The French Defense Ministry said the deal was France's largest-ever weapons contract for export. It came as French President Emmanuel Macron is in the Emirates on the first stop of a two-day visit to the Persian Gulf. There was no immediate confirmation of the signing from Emirati officials.
Manufacturer Dassault Aviation said the UAE is buying the upgraded F4 version of its multi-role combat aircraft. That will make the Emirates Air Force the first Rafale F4 user outside of France, it said.
The deal offers a shot in the arm for France's defense industry after the collapse of a $66 billion contract for Australia to buy 12 French submarines.
Dassault Aviation boss Eric Trappier called the sale a French success story" and excellent news for France and for its aeronautical industry.
The purchase marks a sizeable step up for the UAE's military capabilities in the oil- and gas-rich region. Charles Forrester, a senior analyst at Janes, said the fighter will significantly upgrade UAE's airpower capabilities in terms of strike, air-to-air warfare, and reconnaissance."
Dassault said the Rafale will give the UAE "a tool capable of guaranteeing sovereignty and operational independence."
Macron and Mohamed bin Zayed Al Nahyan, the crown prince of Abu Dhabi, were present at the contract signing, it said.
French defense officials were jubilant. The defense minister, Florence Parly, said the deal directly contributes to regional stability.
France has deep ties to the United Arab Emirates, a federation of seven sheikdoms on the Arabian Peninsula, particularly since the Sept. 11, 2001, attacks. The UAE opened a French naval base in 2009 at Abu Dhabi's Port Zayed.

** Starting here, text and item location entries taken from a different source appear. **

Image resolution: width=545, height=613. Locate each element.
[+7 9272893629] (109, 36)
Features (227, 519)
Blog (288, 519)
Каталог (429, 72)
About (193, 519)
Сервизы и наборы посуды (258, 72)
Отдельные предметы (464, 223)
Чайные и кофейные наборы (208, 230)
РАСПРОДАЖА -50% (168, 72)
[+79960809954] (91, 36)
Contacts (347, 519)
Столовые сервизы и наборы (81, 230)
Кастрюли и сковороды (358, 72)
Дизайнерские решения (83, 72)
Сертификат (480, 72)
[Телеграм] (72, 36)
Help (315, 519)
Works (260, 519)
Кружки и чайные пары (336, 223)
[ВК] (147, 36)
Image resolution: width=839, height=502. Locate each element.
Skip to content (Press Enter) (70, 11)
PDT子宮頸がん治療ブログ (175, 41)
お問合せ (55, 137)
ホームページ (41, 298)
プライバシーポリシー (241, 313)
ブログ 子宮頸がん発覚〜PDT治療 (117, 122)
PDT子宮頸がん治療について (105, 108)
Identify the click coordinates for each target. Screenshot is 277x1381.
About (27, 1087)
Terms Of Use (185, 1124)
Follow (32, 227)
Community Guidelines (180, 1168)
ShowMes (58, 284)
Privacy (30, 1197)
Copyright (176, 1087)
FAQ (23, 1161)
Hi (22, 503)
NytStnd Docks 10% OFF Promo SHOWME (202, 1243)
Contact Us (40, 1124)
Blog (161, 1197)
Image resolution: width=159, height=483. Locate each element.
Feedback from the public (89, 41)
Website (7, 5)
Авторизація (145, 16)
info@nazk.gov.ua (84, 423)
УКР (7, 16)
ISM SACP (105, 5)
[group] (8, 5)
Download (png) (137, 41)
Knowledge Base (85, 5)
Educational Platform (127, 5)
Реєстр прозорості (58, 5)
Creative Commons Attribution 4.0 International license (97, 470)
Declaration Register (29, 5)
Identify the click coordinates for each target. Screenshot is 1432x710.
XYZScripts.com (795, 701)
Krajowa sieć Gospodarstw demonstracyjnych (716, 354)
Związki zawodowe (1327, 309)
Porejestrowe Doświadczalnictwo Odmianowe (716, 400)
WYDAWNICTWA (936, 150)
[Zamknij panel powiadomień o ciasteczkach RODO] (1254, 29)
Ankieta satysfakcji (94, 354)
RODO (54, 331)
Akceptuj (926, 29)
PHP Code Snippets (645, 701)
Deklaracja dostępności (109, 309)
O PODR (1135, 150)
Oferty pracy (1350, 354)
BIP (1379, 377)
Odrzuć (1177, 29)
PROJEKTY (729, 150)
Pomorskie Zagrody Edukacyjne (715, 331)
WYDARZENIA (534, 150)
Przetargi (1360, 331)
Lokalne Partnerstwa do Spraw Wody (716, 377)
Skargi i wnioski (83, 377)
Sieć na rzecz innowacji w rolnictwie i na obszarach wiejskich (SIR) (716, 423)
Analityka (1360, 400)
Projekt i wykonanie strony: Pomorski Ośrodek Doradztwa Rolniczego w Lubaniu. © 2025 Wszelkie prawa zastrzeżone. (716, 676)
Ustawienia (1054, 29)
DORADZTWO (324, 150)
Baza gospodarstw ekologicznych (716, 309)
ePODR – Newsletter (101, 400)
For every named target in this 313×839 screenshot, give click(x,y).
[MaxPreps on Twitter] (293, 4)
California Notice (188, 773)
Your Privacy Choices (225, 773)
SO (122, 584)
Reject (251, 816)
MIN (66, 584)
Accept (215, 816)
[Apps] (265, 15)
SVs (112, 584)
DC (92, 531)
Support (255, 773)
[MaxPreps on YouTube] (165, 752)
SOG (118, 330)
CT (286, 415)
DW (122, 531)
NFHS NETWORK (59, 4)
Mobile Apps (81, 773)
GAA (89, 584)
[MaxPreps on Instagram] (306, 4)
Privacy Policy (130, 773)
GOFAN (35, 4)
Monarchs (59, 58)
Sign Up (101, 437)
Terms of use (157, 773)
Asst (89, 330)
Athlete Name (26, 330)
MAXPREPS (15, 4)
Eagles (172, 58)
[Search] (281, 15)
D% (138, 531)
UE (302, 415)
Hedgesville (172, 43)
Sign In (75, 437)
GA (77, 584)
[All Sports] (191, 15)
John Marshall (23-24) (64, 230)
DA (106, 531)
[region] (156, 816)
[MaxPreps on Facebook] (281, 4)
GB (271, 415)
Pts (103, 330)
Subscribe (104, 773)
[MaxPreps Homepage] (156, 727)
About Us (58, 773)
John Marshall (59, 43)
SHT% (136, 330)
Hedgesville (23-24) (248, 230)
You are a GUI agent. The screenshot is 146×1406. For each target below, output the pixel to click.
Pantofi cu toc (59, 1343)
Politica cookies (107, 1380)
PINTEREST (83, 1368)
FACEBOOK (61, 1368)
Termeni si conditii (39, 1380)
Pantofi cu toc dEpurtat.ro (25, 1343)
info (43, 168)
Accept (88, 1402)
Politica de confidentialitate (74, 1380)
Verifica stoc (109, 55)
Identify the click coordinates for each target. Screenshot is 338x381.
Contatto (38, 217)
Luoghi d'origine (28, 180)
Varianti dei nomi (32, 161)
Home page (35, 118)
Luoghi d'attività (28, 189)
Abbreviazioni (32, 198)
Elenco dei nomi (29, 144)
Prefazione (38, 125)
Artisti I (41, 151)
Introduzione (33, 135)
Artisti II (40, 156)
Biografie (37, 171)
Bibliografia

French warplanes and personnel are also stationed at Al-Dhafra Air Base, a major facility outside the Emirati capital of Abu Dhabi that's also home to several thousand American troops.
Macron's keen interest in forging personal relationships with Abu Dhabi's crown prince and his counterpart in Saudi Arabia, Mohamed bin Salman Al Saud, makes him a welcome guest in the region. Both Gulf leaders value a degree of pragmatism when discussing democracy and human rights issues on which their countries have been heavy criticized by rights groups and European lawmakers while pursuing business opportunities.
Months after Macron was elected in 2017, he traveled to the UAE to inaugurate Louvre Abu Dhabi, built under a $1.2 billion agreement to share the name and art of the world-famous museum in Paris.
In September, Macron hosted Abu Dhabi's crown prince at the historic Chateau de Fontainebleau outside Paris, which was restored in 2019 with a UAE donation of 10 million euros ($11.3 million).
The UAE and France have also become increasingly aligned over a shared mistrust of Islamist political parties across the Middle East, and backed the same side in Libya's civil strife.
A senior French presidency official who spoke to reporters ahead of the trip on customary condition of anonymity said Macron will continue to push and support the efforts that contribute to the stability of the region, from the Mediterranean to the Gulf.
Gulf tensions will be discussed, the official said, in particular the revived talks about Iran's nuclear deal with world powers, following the U.S. withdrawal from the agreement by President Donald Trump. Gulf countries have long been concerned by Iran's nuclear ambitions and influence across the region, particularly in Iraq, Syria and Lebanon.
This is a hot topic, the French official said, adding that Macron discussed the issues in a phone call Monday with Iran's president. He will talk about the call and the issues including the nuclear deal talks in Vienna with Gulf leaders, who are directly concerned by this subject, like all of us but also because they are (Iran's) neighbors, the official said.
France, along with Germany and the U.K., thinks the 2015 nuclear agreement with minor tweaks is the way forward with Iran, analysts say. The UAE and Saudi Arabia have bitterly opposed the West's negotiated deal with Iran.
Although the Gulf countries did not like the West's deal with Iran, the prospect of it falling apart acrimoniously is also bad for them and arguably presents worse risks, said Jane Kinninmont, a London-based Gulf expert with the European Leadership Network think-tank.
Their view has always been the West should have gotten more out of Iran before sealing the deal, Kinninmont said. But if the West walks away with nothing, the Gulf countries are beginning to understand that their security will not improve as a result.